In the Toronto office, with night passing, the mood is hushed across the labyrinth of cubicles, belying the urgency spilling through phone lines and from keyboards from parts unknown across the country. Counsellors type or murmur into headsets, occasionally gathering with a manager to talk through a tough conversation. One involves a 14-year-old girl who has been sexually assaulted and is on the phone with her mom. The counsellor provides information about how to file a police report, then stays on the line to help with the call. Since they can’t predict how long any single conversation will take, counsellors are encouraged to take short breaks when they can. In interviews, managers stressed the need for staff to tend to their own mental health. There’s an almost completed puzzle of the Louvre against one wall for counsellors who need to decompress. One, on a break, is circling the office, an open book in his hand.
But breaks are hard to take when the queue is long, as it is tonight. On the far wall, an LED display, like a scoreboard in a high-school gym, shows in red numbers how many callers are waiting and for how long. Counsellors try to get to them as quickly as they can, but they might hold for as long as 90 minutes. Because they can be more easily triaged, the high-risk texts can be answered in less than two minutes.
Ms. Krahn stares at her screen, working to keep the tone of her replies conversational while figuring out how to help. She’s 35, sporting shiny Dr. Martens, with a pixie haircut the colour of Bordeaux and a sunny, soothing energy even at the end of a long shift, recalling her list of calls and how she handled them.
The staff at Kids Help Phone are strict about anonymity, so a third party was not permitted to listen in or read chats in real time. Ms. Krahn has been working here for eight months, while finishing her third master’s degree. There are a few “lifers” among the counselling team, but several are more recent hires, suggesting a job that takes a toll.
Callers will often ask, “What should I do?” But counsellors are trained to help guide them to their own solutions rather than lead with advice. Besides, Ms. Krahn says, it’s a bad adult habit to minimize teenage worries or “jump to diagnosis." That mistake, she says, makes kids go silent. “It is really about taking the time to listen from a place of genuine curiosity, not assumption.” She worries, too, that teenagers “seem to be living through this idea that it’s not okay to feel sad or angry or disappointed.” So she tells the grieving teenager that it’s normal to feel the loss of her grandmother – maybe you can ask your mom to tell you some stories, she suggests. Sharing a laugh always helps. When she and her second caller giggle over a song lyric Ms. Krahn has googled, that’s a clear sign they’ve made progress.

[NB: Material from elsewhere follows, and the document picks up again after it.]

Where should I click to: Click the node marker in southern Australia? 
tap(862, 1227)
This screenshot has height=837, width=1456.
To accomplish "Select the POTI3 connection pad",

After two hours, the live chat ends. Ms. Krahn has asked the caller to think about a “thumbs up” day, to consider what they might need to feel better understood by their friends and family. She has tried, indirectly, to work out a safety plan – what the teenager might do to work through their negative feelings the next time they feel overwhelmed, a strategy many experts suggest for suicide prevention. Part of that includes calling back if they need to. The teenager says they feel better and they’re going to bed.
“I often feel like I have been on a journey,” Ms. Krahn says, ready to head home. She likes to ride her bike to clear her head, or write in her journal, reflecting on what she handled well, where she might have done better and to maintain perspective. Some conversations, though, are hard to let go.
“If I am still carrying a call with me, I might send them a little wish.” To be happy. To be safe. And to find someone to listen to them.